Kirk stood up, trying not to let the flare of anger he suddenly felt actually register. Chekov's brown eyes remained impassive and respectful and his expected silence never wavered. Dimitri had changed the man's life, because the Captain now wondered what exactly the ever-polite Navigator was actually thinking. It was something that never would have occurred to him before the Admiral's visit.

He clasped his hands behind his back. Military decorum never failing him, Chekov stood as soon as his Captain did and fixed his gaze at a distant point as expected.

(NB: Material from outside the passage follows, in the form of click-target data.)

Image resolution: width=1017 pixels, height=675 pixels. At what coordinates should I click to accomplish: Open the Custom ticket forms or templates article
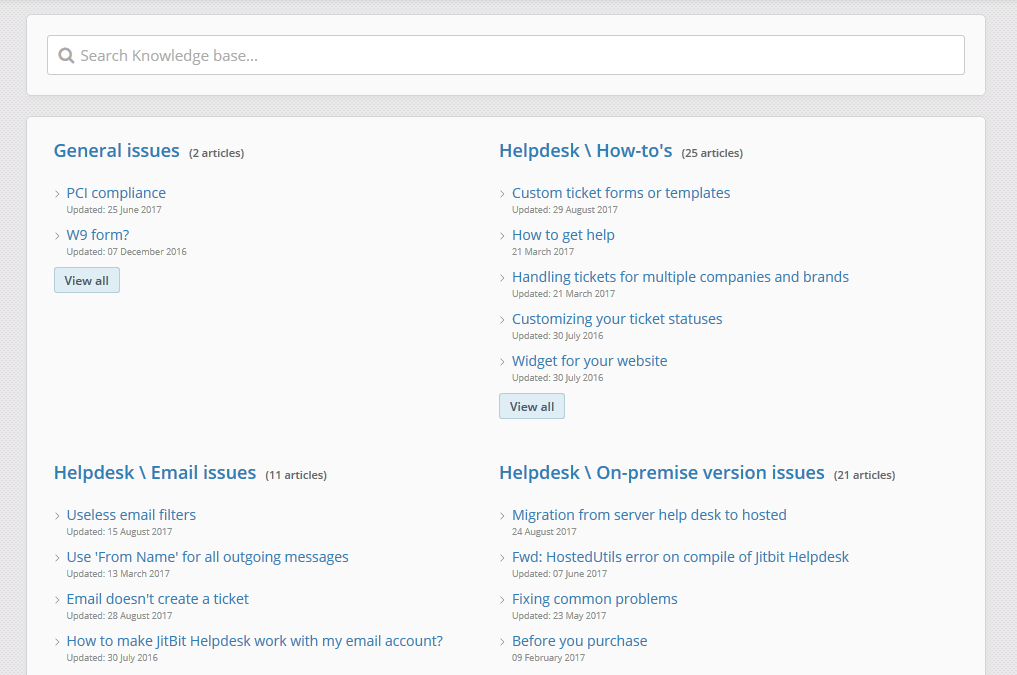coord(621,192)
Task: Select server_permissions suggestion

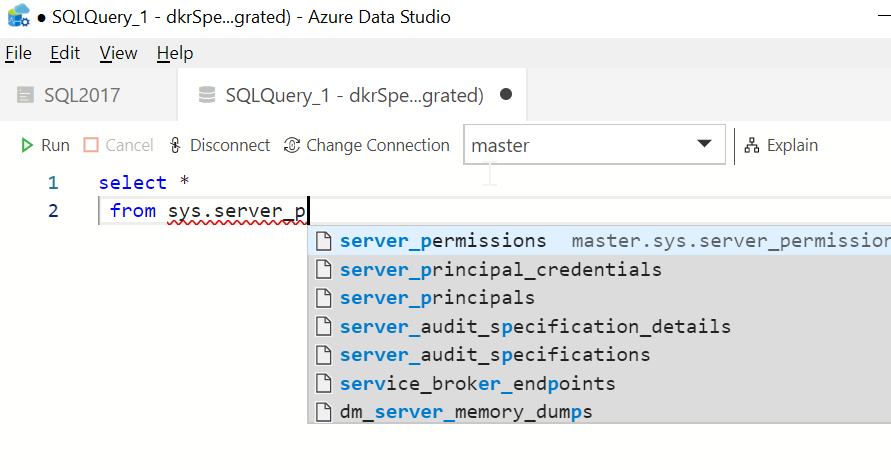Action: pyautogui.click(x=443, y=241)
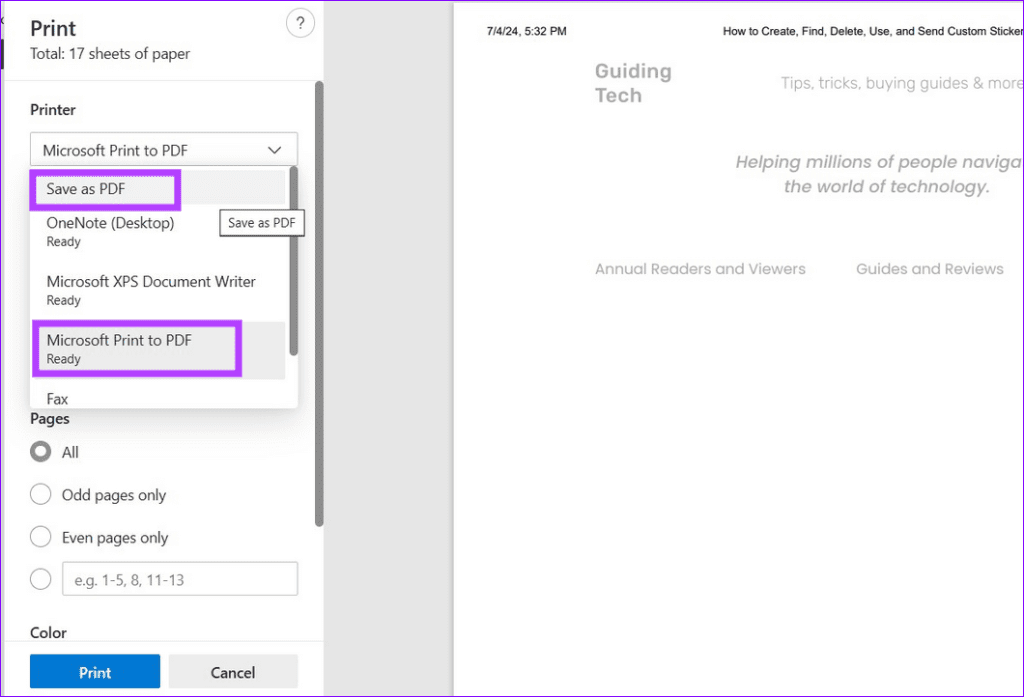Click the print settings panel scrollbar
Image resolution: width=1024 pixels, height=697 pixels.
(319, 300)
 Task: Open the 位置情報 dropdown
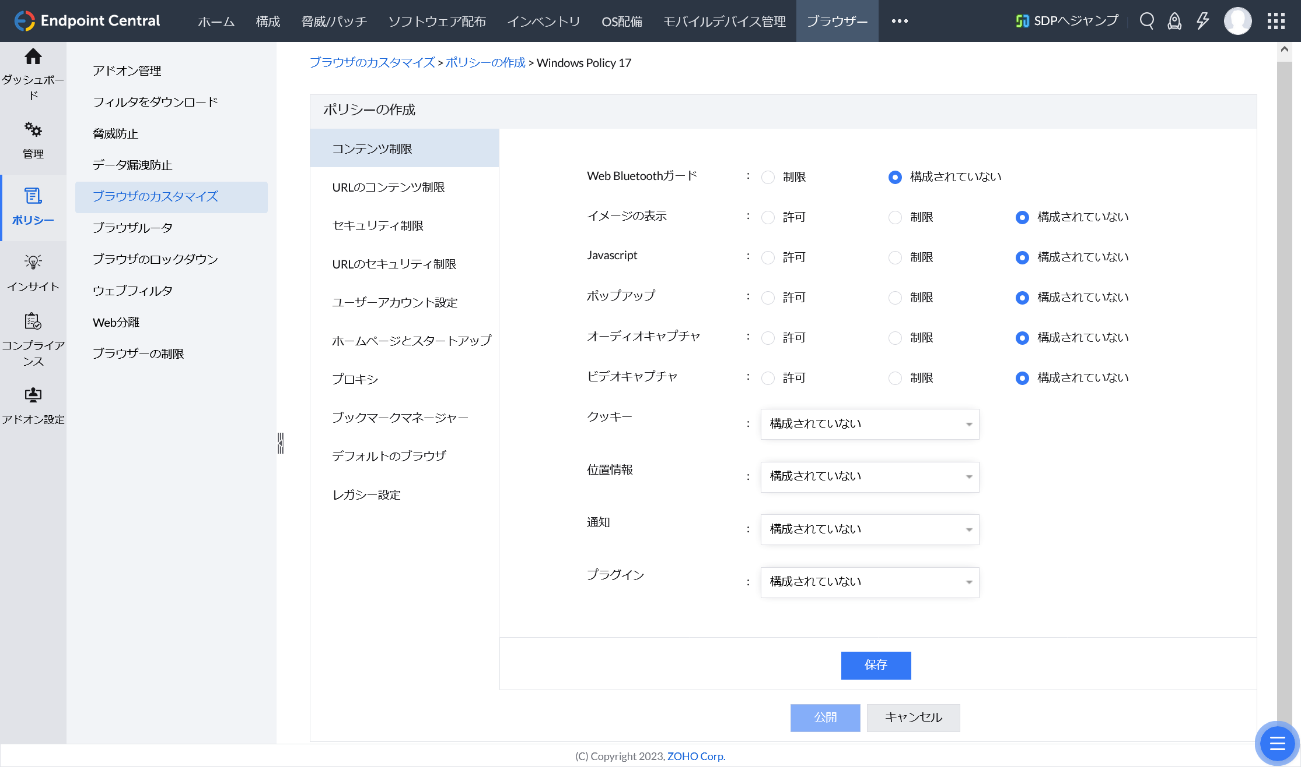[x=869, y=477]
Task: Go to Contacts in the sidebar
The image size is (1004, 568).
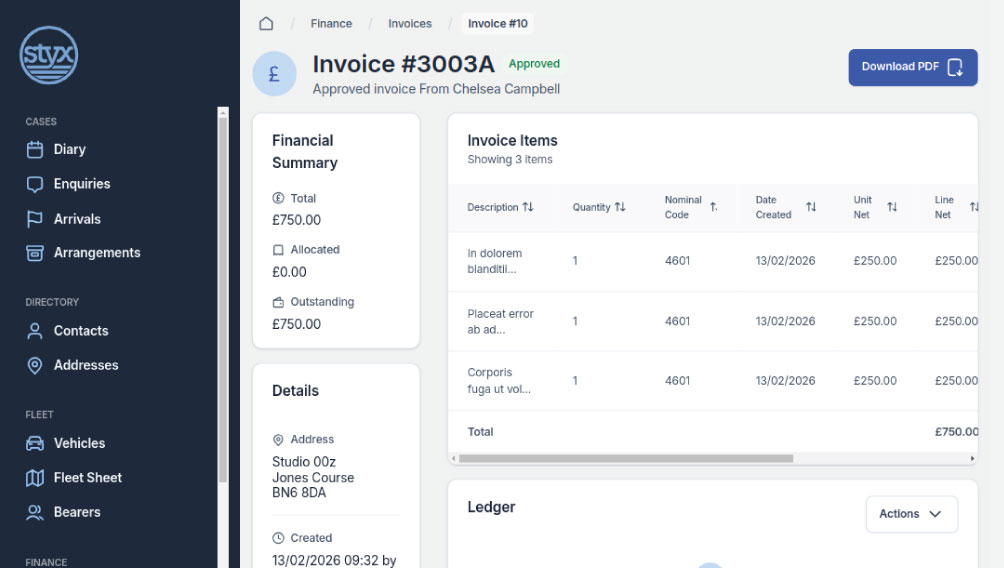Action: coord(80,331)
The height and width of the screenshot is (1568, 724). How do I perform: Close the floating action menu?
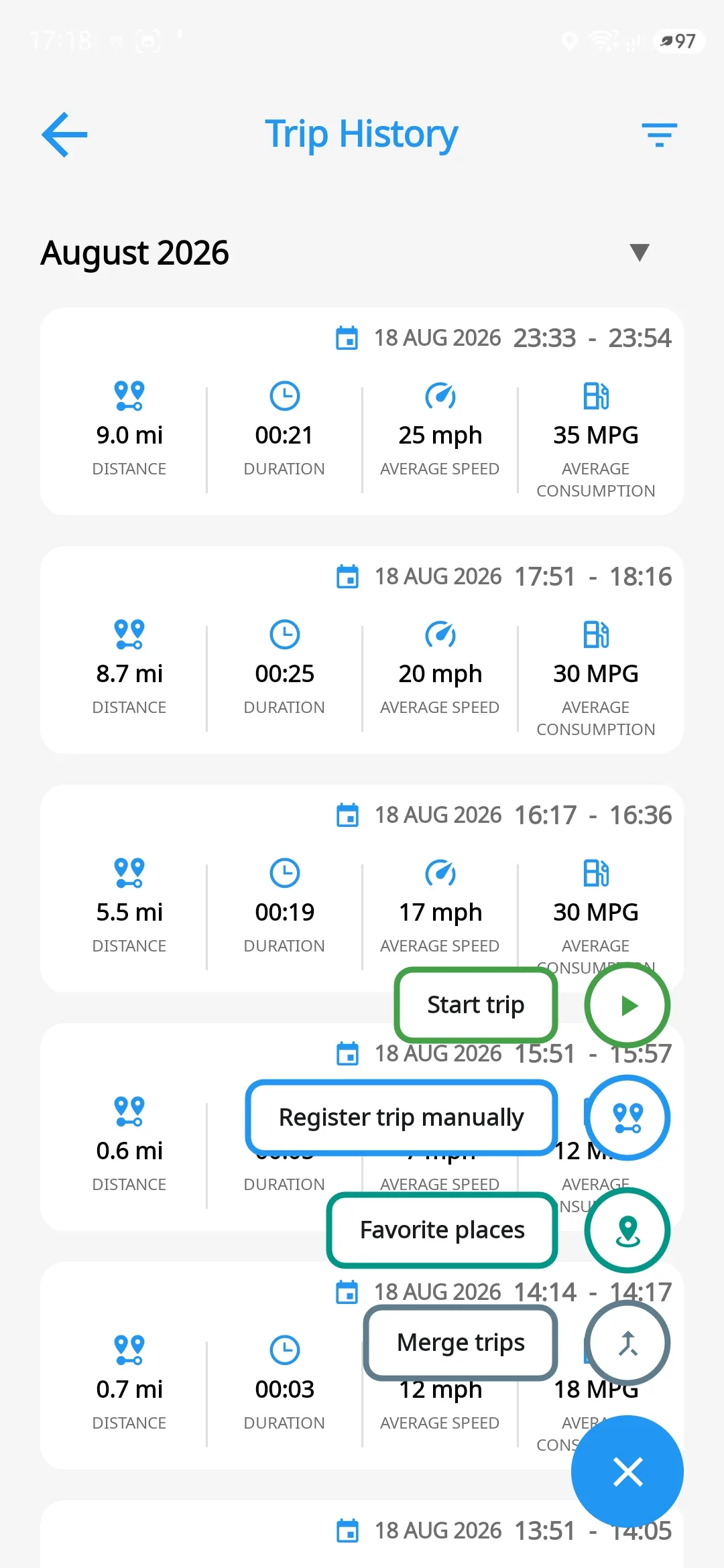pyautogui.click(x=627, y=1472)
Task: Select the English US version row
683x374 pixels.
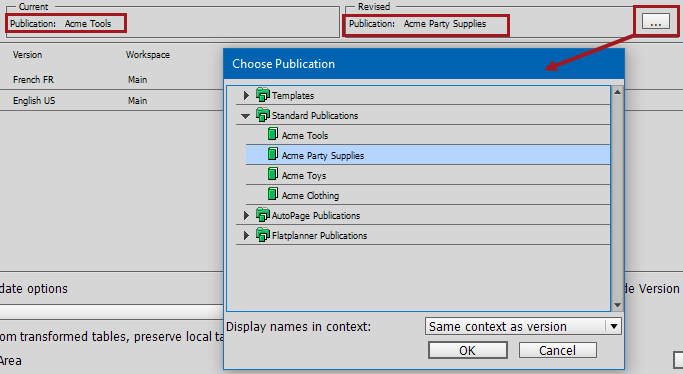Action: tap(111, 101)
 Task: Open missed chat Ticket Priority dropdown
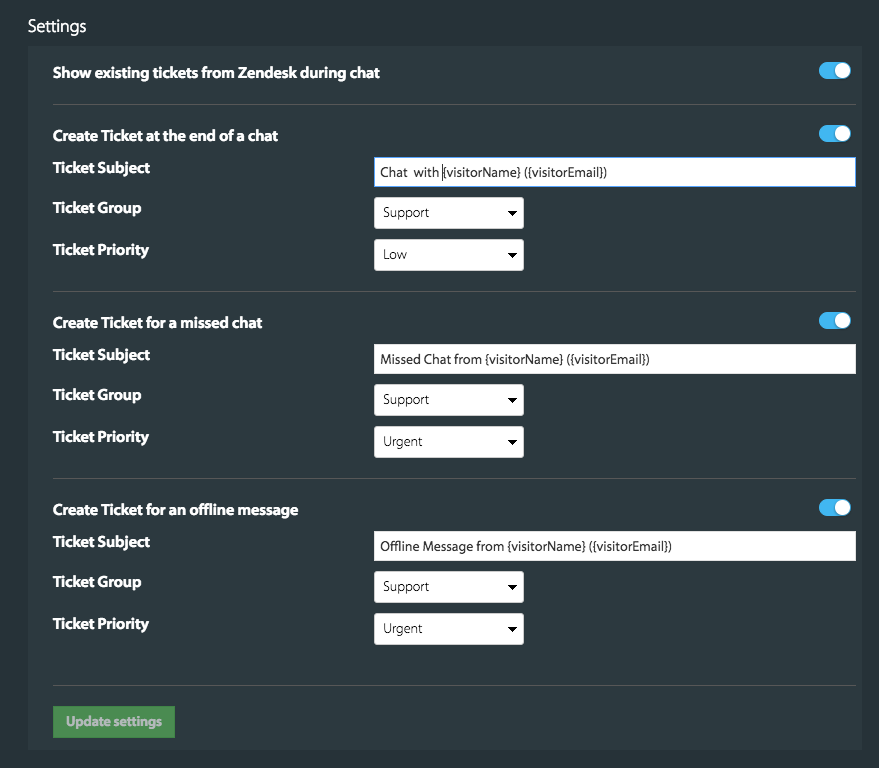pos(448,442)
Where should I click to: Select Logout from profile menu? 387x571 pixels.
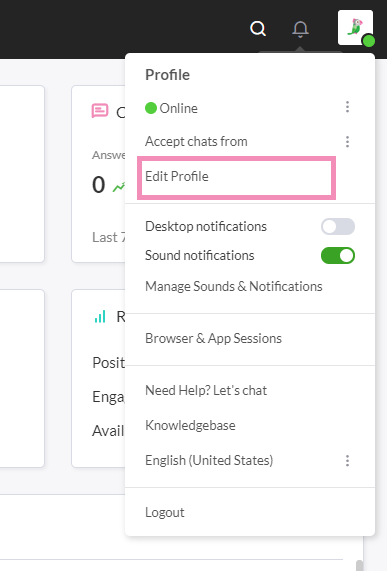tap(165, 512)
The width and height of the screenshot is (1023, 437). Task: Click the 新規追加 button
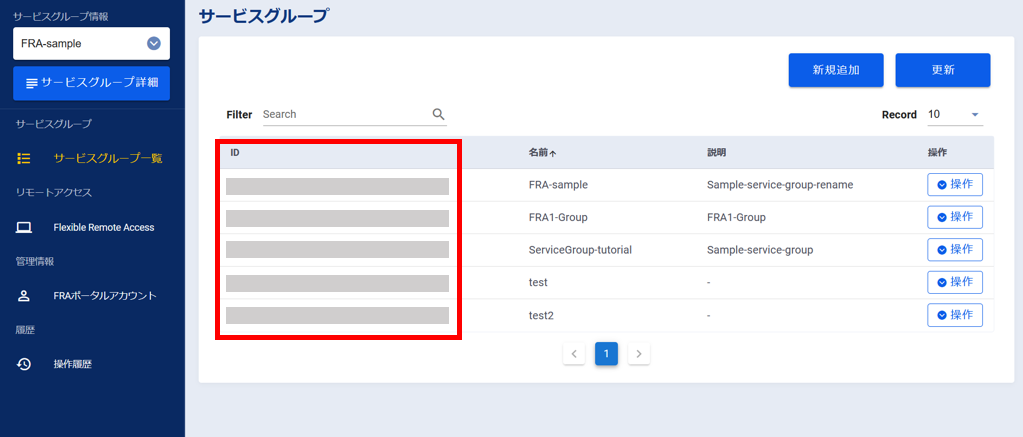click(835, 70)
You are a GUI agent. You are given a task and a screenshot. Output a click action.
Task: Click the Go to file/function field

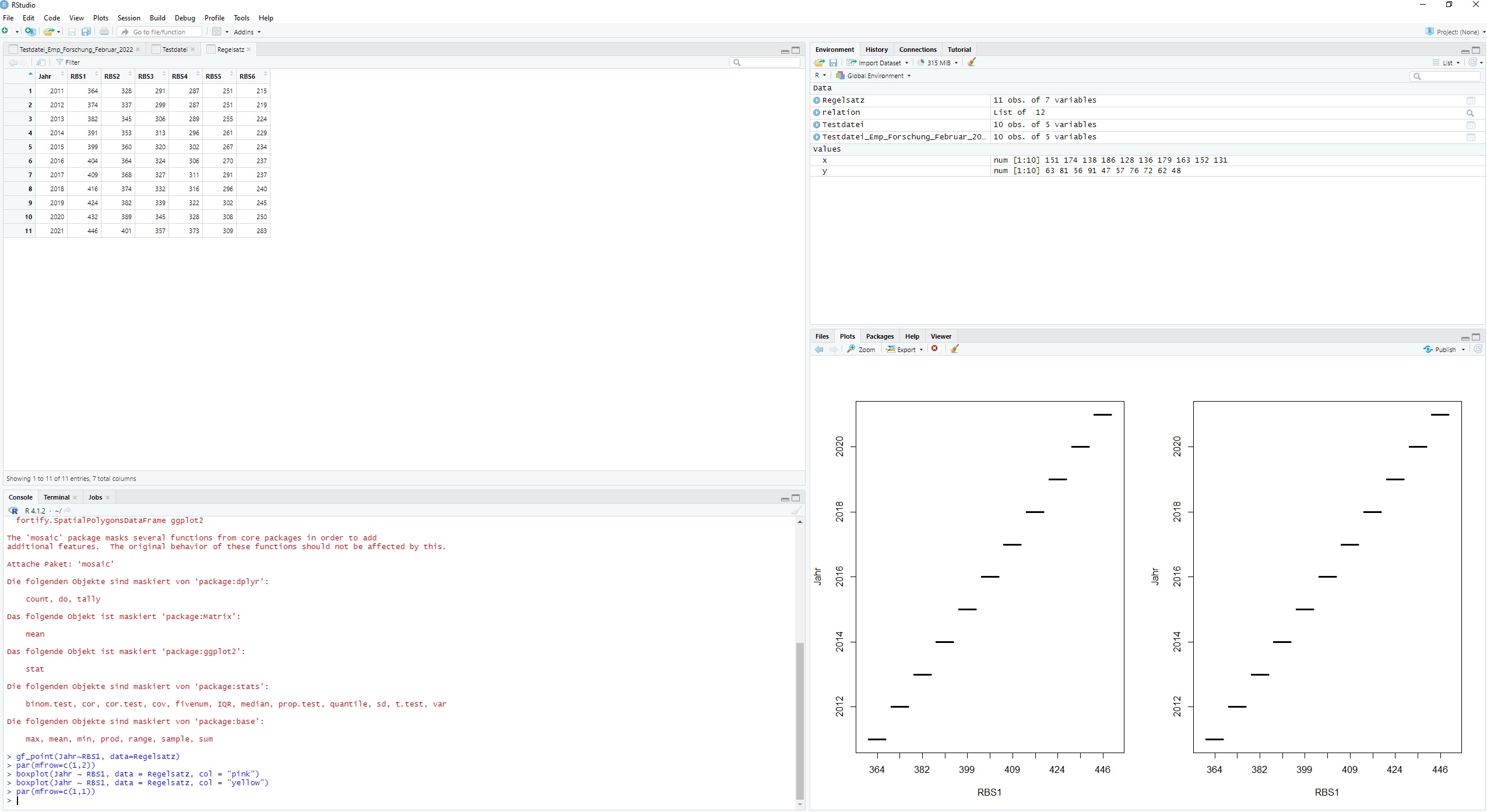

"On a final note, Mr. Chekov," Kirk said tightly when he found his rational voice. "No commander can personally keep track of all aspects of his ship, no matter how skilled they are. That's why the officers that serve under them are so important: they are the commander's eyes and ears."

"Yes, Sir," Chekov commented flatly when the Captain paused. The expected and pat response only irritated Kirk, however.

He intentionally pushed the irritation aside before he spoke again. "I brushed you aside when you came to me with your concerns. I was wrong," Kirk stated bluntly. "And I apologize. A commander should always make time for his officers."

The Navigator stood frozen, mute: his glassy brown eyes locked on some vague point in the distance. The Captain nearly smiled, knowing the young man's silence meant that he agreed with Kirk's assessment. To say so aloud would reflect poorly on his Captain, however, and that was not something that was in Chekov's nature.

Kirk himself had been trying to understand the action so uncharacteristic of the person he knew he was. Did he thrust Chekov away because he couldn't do the same to the Russian Admiral? Worse--could it have been because the Navigator was the most junior of the command team: would Kirk have done the same to Spock or Scotty at that point in time?

Internal guilt at this unacceptable possibility had delayed the Captain's effort to remedy his actions, and he knew it. His Chief Navigator's youth may have made him impulsive, but his intense mind and commitment to duty was well focused.

"A person who attains a command brings to that position all their failings as well as all their gifts. Do you understand that?" Kirk asked, leaning in so he could catch Chekov's gaze.

"Yes, Sir."

"Good," the Captain acknowledged. "Than you understand they may get tired, sick, or just distracted. An officer doesn't have the privilege of noticing their commander's mood when it comes to ship's business."

He took a deliberate step forward then, physically standing so close to the young man that he could feel the young man's breath on his neck. Russian personal space hovered at only six inches, but as an American, Kirk's zone of comfort settled at nearly a meter and it was a significance he saw was not lost on Chekov.

"Ensign, if you ever let information that may be important to this ship escape my notice again--for whatever reason," the Captain said tightly, "I'll court-martial you."